Evoking the same Gandhi earlier, Mr. Khan promised the high road too: there would be no storming the Bastille, no trampling the police. Stopping short of Ajay Devgan’s ‘System sarrh gya hai,’ Mr. Khan pulled the plug: the system was a bottomless pit – bad loans and Park Lane flats – and civil nafarmani the only way out.

What sort of civil disobedience, what means and ends? That was made clear as well: not paying taxes, not paying utility bills, and not accepting the governance of Mian Nawaz Sharif. This latest plot twist raises endless issues: one knows not where to start, and even less where to stop.

Firstly, civil disobedience is a slow-burn tactic: a gradual erosion of the other’s authority over months and years, chipping away at a system that’s dug in deep. Deadlines may charged crowds make – they aren’t in keeping with what civil disobedience historically requires: the long haul.

Secondly, the end changes nothing. Supposing Mr. Khan’s two-day tax evasion clogs the machine, and Mr. Sharif resigns; the system still holds. As everyone from Presidents GIK to Leghari have found out, sending the PM home – outside the proper process – is bad for the state. Midnight jackals and overnight dismissals are sensational; they are also self-harming.

Third, the first thing this country needs is to broaden its tax base. Rebelling against paying tax does not pit the PTI against Raiwind, it breaks the federation. And it’s bad for business.

Fourth, to contend that this government was never voted in legitimately in the first place is a double-edged sword. Saying ‘the system is broken’ should help than hurt: it helped Gandhi fight British occupation, it helped Rosa Parks defy White Might loons in Alabama, and it helped activists rage against apartheid in Johannesburg.

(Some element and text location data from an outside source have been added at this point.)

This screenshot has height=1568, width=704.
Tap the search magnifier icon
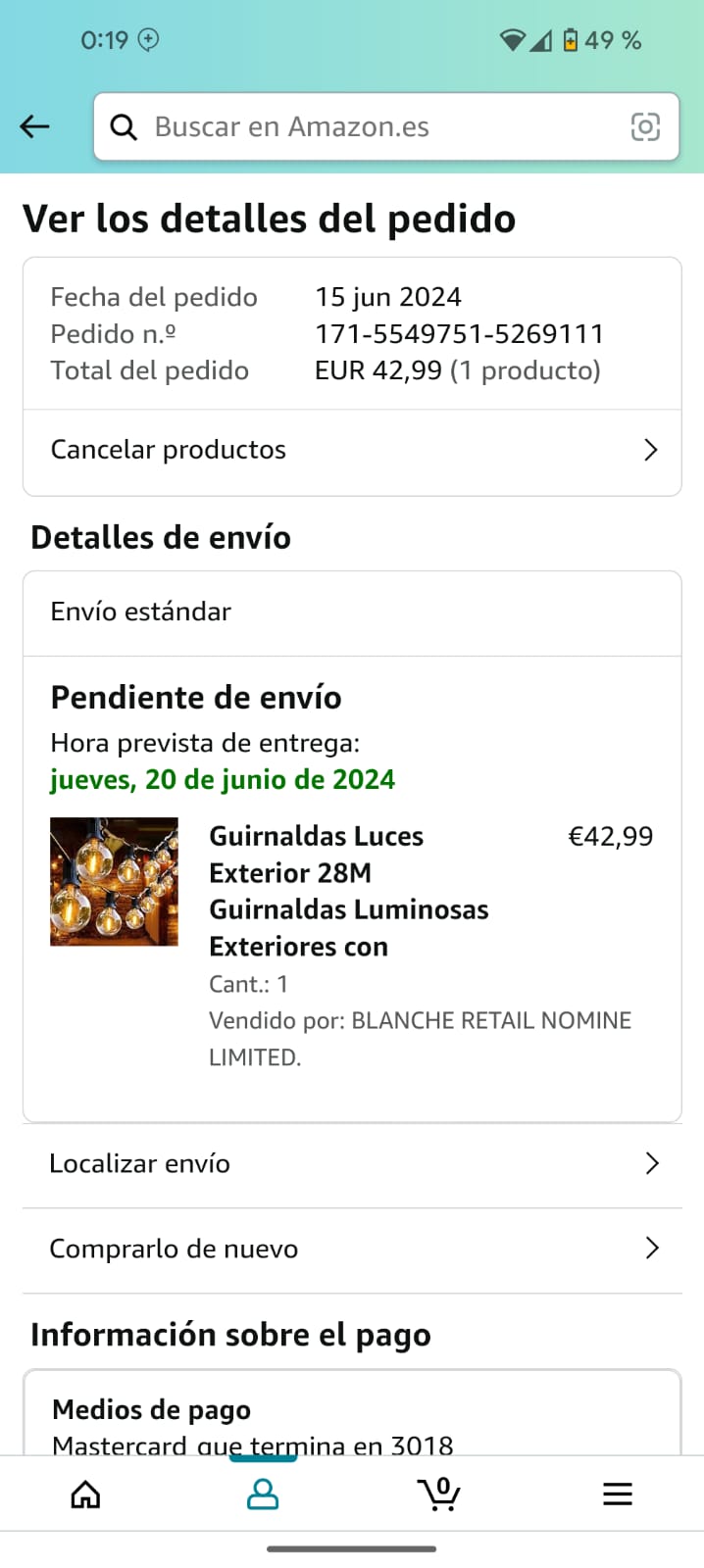(124, 127)
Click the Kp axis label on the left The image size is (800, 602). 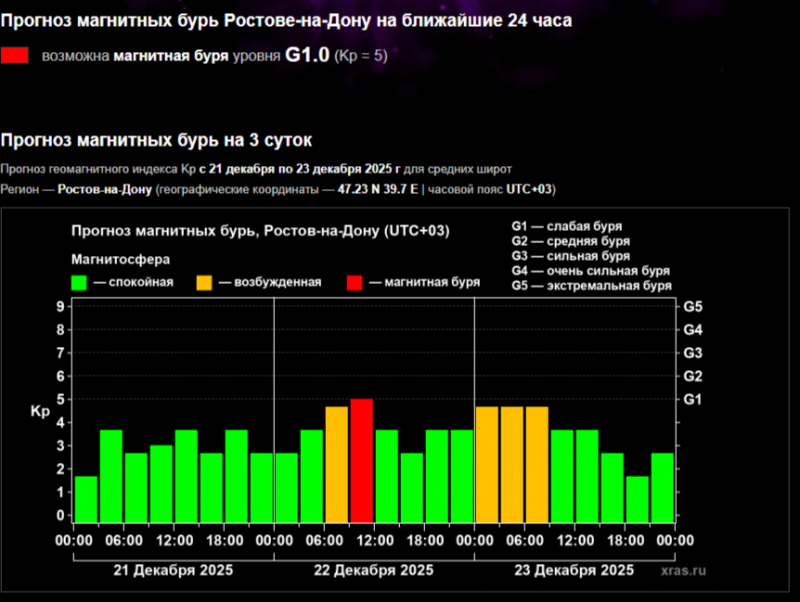point(39,411)
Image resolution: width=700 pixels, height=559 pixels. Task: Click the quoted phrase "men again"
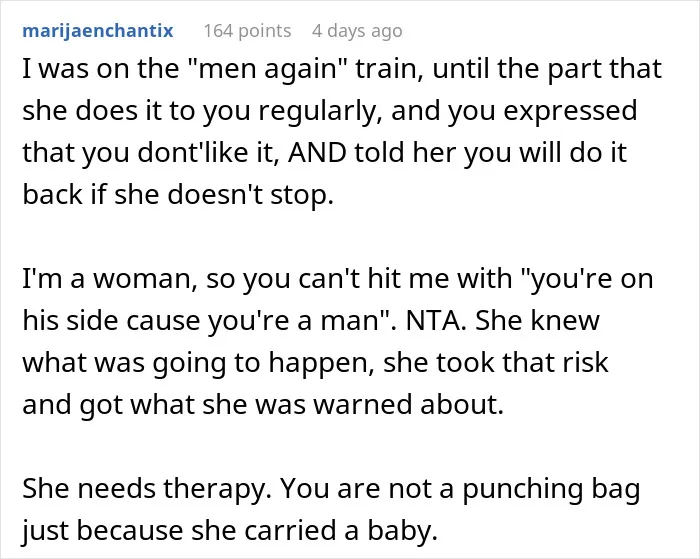[267, 69]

But it will hurt Mr. Khan, because he is a part of that system. His party won 7 million votes in 2013. Yes, votes were stolen, but the PTI forfeited the right to boycott the day it formed government in Khyber Pakhtunkhwa. And they should be thankful they did; the PPP’s boycotting General Zia’s election was a fatal flaw: the Class of ‘85 runs Punjab today, the PPP has yet to recover.

Fifth, Mr. Khan must stay part of that system to improve it. It’s the hard slog that changes nations, not 48-hour-flash. Structural reform, progressive legislation, implementation of our old laws – as the learned counsel Hassan Niazi put it – and yes, electoral accountability, are long-run races. Let’s hope that thinking prevails.

To tear our eyes away from the PTI, Sunday distressed the left for other reasons too. Pakistan’s tiny tribe of liberals is shaking in fear from the (electorally) as-tiny Jamaat-e-Islami, now led by the smarter, savvier Siraj-ul-Haq. One hopes Mr. Haq is more the late Qazi Hussain than weird old Munawar.

But as the PTI must learn, changing leaders is a very small step toward reforming a rotten body. Even should the Sharifs step down, the families of the 14 men and women gunned down in Model Town may yet not get justice.

And until that day, ‘azadi’ seems a long way off.